■ YOUR GOAL ■
Which lines of the entries below run from the one holding "Open the LandsMaps hamburger menu" to the one holding "Given: Expand video", inclusive? Set down exactly those lines and no others.

■ RECORDED DATA ■
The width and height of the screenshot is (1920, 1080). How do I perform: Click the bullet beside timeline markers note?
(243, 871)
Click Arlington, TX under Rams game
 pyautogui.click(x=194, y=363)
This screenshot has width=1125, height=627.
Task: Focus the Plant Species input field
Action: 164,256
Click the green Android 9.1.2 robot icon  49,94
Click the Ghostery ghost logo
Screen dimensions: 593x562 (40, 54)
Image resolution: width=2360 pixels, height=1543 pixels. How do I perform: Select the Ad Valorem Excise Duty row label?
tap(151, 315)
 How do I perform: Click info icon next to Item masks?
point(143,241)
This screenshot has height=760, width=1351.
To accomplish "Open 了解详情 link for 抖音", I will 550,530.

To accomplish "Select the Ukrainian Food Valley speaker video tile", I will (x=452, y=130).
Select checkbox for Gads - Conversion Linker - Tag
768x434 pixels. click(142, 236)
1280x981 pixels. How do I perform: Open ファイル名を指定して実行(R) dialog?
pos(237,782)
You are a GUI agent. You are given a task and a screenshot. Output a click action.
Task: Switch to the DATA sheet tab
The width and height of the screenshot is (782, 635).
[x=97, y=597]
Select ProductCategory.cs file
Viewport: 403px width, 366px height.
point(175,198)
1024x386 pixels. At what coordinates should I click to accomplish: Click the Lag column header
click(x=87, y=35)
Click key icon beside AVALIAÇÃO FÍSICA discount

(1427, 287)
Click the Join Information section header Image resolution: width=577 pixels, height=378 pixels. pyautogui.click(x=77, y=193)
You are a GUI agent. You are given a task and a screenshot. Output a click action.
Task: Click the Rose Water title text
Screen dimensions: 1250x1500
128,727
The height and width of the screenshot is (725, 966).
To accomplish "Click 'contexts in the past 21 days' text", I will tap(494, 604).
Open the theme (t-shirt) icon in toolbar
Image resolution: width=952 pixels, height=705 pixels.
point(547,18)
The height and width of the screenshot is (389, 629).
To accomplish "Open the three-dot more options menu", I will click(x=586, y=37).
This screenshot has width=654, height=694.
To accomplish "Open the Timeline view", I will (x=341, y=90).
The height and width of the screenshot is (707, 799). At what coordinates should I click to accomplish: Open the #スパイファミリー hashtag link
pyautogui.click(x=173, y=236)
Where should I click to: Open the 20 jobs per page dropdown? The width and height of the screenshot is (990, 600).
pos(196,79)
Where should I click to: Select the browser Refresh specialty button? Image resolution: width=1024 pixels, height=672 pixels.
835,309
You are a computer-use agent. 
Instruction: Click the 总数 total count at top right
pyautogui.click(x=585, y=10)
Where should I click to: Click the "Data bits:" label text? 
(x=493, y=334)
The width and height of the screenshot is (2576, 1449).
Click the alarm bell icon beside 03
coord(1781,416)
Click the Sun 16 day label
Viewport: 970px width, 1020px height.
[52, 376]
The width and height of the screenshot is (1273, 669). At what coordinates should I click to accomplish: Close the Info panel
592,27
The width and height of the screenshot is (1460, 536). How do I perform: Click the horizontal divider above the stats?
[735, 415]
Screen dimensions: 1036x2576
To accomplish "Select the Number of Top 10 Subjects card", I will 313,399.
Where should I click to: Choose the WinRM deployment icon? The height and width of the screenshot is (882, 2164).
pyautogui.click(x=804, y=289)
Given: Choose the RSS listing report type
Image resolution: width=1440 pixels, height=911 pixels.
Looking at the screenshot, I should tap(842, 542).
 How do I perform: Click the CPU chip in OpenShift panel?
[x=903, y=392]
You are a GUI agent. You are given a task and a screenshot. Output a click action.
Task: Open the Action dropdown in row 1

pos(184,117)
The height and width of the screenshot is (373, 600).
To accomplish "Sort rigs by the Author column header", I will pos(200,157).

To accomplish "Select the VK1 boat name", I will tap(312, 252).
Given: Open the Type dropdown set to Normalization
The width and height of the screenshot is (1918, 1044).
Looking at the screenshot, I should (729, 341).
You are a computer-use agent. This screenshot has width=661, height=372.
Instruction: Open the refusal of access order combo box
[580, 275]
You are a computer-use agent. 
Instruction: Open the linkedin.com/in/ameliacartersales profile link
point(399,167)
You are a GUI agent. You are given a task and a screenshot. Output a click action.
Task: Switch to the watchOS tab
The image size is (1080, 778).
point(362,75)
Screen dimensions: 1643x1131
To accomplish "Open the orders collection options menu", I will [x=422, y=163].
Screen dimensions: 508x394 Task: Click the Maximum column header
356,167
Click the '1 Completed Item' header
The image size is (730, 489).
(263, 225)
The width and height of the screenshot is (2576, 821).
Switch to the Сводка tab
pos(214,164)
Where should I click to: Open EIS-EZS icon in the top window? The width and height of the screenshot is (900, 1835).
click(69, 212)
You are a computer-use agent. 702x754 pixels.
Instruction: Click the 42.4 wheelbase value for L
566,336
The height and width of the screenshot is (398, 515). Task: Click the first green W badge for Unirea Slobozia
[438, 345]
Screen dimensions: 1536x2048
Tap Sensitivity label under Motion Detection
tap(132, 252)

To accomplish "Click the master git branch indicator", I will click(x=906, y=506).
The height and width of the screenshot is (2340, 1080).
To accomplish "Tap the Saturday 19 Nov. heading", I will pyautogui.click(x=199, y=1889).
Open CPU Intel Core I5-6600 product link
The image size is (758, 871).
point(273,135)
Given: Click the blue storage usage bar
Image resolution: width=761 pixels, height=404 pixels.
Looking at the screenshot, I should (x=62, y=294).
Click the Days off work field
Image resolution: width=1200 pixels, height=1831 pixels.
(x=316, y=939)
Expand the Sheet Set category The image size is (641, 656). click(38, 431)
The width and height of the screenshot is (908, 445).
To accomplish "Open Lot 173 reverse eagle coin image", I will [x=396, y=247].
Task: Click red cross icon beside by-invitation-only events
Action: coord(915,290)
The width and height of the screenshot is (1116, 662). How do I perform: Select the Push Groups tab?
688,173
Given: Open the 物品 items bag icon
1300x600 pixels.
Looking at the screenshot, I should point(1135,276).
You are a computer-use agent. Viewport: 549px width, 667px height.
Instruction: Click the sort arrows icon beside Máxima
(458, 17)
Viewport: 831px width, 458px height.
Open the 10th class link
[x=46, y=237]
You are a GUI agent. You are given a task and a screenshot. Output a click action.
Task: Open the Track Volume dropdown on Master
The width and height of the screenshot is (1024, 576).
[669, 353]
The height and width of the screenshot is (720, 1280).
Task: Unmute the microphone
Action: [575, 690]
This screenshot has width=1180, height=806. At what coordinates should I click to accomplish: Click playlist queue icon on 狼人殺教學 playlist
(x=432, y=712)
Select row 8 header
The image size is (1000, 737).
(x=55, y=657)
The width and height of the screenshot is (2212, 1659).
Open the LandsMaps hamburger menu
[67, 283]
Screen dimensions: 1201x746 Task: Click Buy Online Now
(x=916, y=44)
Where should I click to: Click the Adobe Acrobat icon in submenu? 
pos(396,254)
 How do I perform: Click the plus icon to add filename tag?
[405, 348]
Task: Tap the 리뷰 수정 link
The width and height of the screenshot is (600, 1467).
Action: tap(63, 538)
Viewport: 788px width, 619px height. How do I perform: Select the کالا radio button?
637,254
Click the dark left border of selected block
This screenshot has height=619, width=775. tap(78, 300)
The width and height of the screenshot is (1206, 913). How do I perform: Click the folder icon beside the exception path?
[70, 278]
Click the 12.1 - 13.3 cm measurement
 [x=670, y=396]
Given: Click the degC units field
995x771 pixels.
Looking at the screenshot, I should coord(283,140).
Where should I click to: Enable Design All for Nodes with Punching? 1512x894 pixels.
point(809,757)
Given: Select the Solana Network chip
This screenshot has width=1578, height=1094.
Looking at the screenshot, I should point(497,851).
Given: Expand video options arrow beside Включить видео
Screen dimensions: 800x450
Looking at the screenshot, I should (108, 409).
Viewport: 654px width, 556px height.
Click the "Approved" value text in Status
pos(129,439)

■ FINISHED EXERCISE ■
Open the LandsMaps hamburger menu
[67, 283]
Screen dimensions: 1201x746 Task: Click Buy Online Now
(x=916, y=44)
Where should I click to: Click the Adobe Acrobat icon in submenu? 
pos(396,254)
 How do I perform: Click the plus icon to add filename tag?
[405, 348]
Task: Tap the 리뷰 수정 link
The width and height of the screenshot is (600, 1467).
Action: tap(63, 538)
Viewport: 788px width, 619px height. How do I perform: Select the کالا radio button?
637,254
Click the dark left border of selected block
This screenshot has height=619, width=775. tap(78, 300)
The width and height of the screenshot is (1206, 913). How do I perform: Click the folder icon beside the exception path?
[70, 278]
Click the 12.1 - 13.3 cm measurement
 [x=670, y=396]
Given: Click the degC units field
995x771 pixels.
Looking at the screenshot, I should coord(283,140).
Where should I click to: Enable Design All for Nodes with Punching? 1512x894 pixels.
point(809,757)
Given: Select the Solana Network chip
This screenshot has width=1578, height=1094.
Looking at the screenshot, I should point(497,851).
Given: Expand video options arrow beside Включить видео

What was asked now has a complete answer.